--- START OF EXCERPT PROVIDED ---

SETL — Simple ETL Tool

A CLI-based ETL tool written in Go for transferring data between relational databases. Supports full and incremental loads, multi-threaded execution, and source partitioning for high-throughput pipelines.

Features

Multiple databases — Oracle, MySQL, Microsoft SQL Server, PostgreSQL
Central credential store — database credentials live in ~/.setl/config.yml, separate from ETL configs
Full loads — truncates the target table and reloads all rows
Incremental loads — tracks a watermark column and only loads new/changed rows
Partitioned reads — splits the source range into N slices and reads them in parallel
Worker pool — bounded concurrency; runs multiple tables simultaneously
Batch commits — commits every N rows to keep transactions manageable
Dual logging — timestamped output to both stdout and a log file
Dry-run mode — prints planned actions without writing any data
Multiple configs — pass several YAML files in one invocation

Requirements

Go 1.22+
Network access to source and target databases
No Oracle client libraries required (uses the pure-Go go-ora driver)

Installation

git clone https://github.com/kumarvv/setl.git
cd setl
go build -o setl .

Or install directly:

go install github.com/kumarvv/setl@latest

Setup

1. Create the global database registry

All database credentials are stored in a single file that is never committed to source control.

mkdir -p ~/.setl
cp examples/global_config.yml ~/.setl/config.yml
chmod 600 ~/.setl/config.yml   # restrict to your user only

Edit ~/.setl/config.yml and add your databases:

databases:
  oracle_dev:
    type: oracle
    host: localhost
    port: 1521
    database: FREE
    username: tacs_dev
    password: your_password

  postgres_local:
    type: postgres
    host: localhost
    port: 5432
    database: local_dev
    username: vkumar
    password: your_password

  mysql_app:
    type: mysql
    host: mysql.internal
    port: 3306
    database: app_db
    username: reader
    password: your_password

  mssql_ops:
    type: mssql
    host: sqlserver.internal
    port: 1433
    database: OperationsDB
    username: etl_reader
    password: your_password

Each key (e.g. oracle_dev) becomes the name you reference in ETL config files.

2. Write an ETL config

ETL configs reference databases by name — no credentials in the file:

source: oracle_dev       # name from ~/.setl/config.yml
target: postgres_local   # name from ~/.setl/config.yml

config:
  batch_commit_size: 1000
  max_workers: 4

tables:
  - ports:
      source: sql/itp040.sql
      target: ports
      load_type: full

  - terminals:
      source: sql/itp130.sql
      target: terminals
      load_type: incremental
      key: updated_at

3. Run

setl config.yaml

Usage

setl [flags] config.yaml [config2.yaml ...]

Flags

Flag	Default	Description
`-log <path>`	`setl.log`	Log file path
`-dry-run`	false	Print actions without writing data
`-workers <n>`	from config	Override `max_workers` from config
`-tables <names>`	all	Comma-separated table names to run
`-debug`	false	Enable verbose debug logging
`-version`	—	Print version and exit

Examples

# Run all tables
setl config.yaml

# Preview without writing anything
setl -dry-run config.yaml

# Run only two specific tables
setl -tables ports,terminals config.yaml

# Override parallelism and log path
setl -workers 8 -log /var/log/etl.log config.yaml

# Run multiple config files in sequence
setl config1.yaml config2.yaml

# Verbose debug output
setl -debug config.yaml

Global database registry (`~/.setl/config.yml`)

--- END OF EXCERPT PROVIDED ---

PROBLEM REQUIREMENTS – Continue the SETL tool documentation from its final heading onward, keeping its existing style.

--- START OF EXTRACTED DATA ---

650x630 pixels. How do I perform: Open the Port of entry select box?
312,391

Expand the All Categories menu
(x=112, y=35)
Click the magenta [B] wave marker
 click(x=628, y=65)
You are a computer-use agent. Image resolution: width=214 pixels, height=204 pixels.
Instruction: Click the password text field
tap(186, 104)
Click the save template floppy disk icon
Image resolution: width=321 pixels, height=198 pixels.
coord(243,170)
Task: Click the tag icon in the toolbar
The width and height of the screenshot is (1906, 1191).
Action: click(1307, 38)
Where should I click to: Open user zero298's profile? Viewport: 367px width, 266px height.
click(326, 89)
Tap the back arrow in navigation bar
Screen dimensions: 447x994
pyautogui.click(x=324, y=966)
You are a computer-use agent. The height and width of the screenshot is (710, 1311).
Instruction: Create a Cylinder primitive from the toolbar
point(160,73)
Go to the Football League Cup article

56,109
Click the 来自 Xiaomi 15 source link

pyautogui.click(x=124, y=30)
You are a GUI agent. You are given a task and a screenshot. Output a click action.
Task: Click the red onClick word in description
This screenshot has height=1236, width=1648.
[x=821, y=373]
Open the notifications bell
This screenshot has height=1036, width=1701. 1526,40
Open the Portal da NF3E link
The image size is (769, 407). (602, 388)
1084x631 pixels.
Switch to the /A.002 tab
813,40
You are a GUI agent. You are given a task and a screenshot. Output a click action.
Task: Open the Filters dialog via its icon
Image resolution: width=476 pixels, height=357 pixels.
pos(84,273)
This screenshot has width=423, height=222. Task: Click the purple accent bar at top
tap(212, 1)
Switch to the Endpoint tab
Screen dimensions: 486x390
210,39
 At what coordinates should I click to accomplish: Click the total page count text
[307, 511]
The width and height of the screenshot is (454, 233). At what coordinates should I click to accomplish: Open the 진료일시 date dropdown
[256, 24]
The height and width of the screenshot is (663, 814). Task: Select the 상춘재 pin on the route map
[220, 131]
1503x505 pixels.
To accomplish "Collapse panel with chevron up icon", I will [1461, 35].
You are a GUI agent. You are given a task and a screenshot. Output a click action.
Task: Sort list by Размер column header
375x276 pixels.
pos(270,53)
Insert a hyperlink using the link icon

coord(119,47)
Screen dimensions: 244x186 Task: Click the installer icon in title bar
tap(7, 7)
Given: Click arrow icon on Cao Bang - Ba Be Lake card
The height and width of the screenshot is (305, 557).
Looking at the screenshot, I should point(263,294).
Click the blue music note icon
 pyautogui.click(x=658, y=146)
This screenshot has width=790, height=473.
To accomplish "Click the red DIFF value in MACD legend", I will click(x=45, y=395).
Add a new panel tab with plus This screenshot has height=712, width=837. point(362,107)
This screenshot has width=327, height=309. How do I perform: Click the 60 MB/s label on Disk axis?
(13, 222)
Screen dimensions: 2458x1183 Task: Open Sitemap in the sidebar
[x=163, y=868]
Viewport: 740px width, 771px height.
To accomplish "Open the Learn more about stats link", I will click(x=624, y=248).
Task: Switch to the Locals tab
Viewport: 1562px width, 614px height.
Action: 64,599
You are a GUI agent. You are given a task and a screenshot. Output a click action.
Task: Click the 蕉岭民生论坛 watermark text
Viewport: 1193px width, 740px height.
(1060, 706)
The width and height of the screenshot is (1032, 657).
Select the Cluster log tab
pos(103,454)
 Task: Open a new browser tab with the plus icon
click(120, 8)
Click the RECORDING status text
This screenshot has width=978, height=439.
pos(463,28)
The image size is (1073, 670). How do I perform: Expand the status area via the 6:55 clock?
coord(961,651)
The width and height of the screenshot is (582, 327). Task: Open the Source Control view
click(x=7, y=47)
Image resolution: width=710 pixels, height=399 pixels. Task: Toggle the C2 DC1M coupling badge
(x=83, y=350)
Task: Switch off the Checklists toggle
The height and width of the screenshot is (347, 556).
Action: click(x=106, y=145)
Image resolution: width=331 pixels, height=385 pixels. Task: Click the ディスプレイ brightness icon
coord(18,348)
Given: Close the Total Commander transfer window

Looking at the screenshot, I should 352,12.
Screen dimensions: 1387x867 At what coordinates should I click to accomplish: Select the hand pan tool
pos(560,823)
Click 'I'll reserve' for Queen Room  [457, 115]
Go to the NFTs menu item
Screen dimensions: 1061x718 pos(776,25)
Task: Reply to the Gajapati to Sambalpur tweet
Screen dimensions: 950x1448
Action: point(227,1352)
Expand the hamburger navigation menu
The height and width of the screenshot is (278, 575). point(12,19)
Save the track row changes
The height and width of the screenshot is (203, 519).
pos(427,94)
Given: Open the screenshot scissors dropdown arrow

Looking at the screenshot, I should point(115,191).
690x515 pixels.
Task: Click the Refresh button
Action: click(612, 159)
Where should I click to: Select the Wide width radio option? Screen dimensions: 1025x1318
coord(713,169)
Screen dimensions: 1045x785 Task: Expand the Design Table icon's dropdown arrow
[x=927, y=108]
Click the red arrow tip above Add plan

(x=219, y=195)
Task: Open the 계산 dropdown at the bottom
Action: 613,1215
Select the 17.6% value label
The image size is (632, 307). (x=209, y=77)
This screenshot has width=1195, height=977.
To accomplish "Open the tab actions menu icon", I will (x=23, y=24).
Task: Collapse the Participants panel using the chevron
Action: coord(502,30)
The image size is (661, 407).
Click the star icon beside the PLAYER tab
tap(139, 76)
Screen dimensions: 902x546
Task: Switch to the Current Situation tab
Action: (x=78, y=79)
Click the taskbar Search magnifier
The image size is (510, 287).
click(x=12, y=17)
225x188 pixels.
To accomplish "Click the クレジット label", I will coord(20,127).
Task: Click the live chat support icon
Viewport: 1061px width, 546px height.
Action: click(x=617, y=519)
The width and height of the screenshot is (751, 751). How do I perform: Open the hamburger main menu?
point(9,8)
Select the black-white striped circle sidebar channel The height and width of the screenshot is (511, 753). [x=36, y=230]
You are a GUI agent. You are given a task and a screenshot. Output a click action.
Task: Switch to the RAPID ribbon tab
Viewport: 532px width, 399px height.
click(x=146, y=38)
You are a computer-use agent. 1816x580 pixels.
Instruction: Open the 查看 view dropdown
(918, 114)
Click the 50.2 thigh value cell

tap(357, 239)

--- END OF EXTRACTED DATA ---

IN RESPONSE –
This file is loaded once at startup and shared across all ETL config files in the same invocation.

databases:
  <name>:
    type:     oracle | mysql | mssql | postgres
    host:     <hostname or IP>
    port:     <port number>
    database: <database or service name>
    schema:   <optional schema>
    username: <username>
    password: <password>

Field	Required	Description
`type`	yes	Database engine
`host`	yes	Hostname or IP address
`port`	yes	TCP port
`database`	yes	Database / service / SID name
`schema`	no	Default schema (optional)
`username`	yes	Login username
`password`	yes	Login password

Security tip: Keep ~/.setl/config.yml at mode 600. Never commit it to source control — add .setl/ to your global .gitignore.

ETL config file reference

Top-level fields

source: <database name>   # required — key from ~/.setl/config.yml
target: <database name>   # required — key from ~/.setl/config.yml

config:
  batch_commit_size: 1000   # rows per transaction commit (default: 1000)
  max_workers: 4            # max concurrent table workers (default: 4)
  truncate_method: truncate # truncate | delete  (full loads only, default: truncate)

tables:
  - <logical_name>:
      source: <sql_file.sql or table_name>
      target: <target_table_name>
      load_type: full | incremental
      key: <watermark_column>         # required for incremental
      partition_column: <column>      # optional: enables parallel partitioned reads
      partition_count: 4              # number of partitions (default: 4)

`source` field (per-table)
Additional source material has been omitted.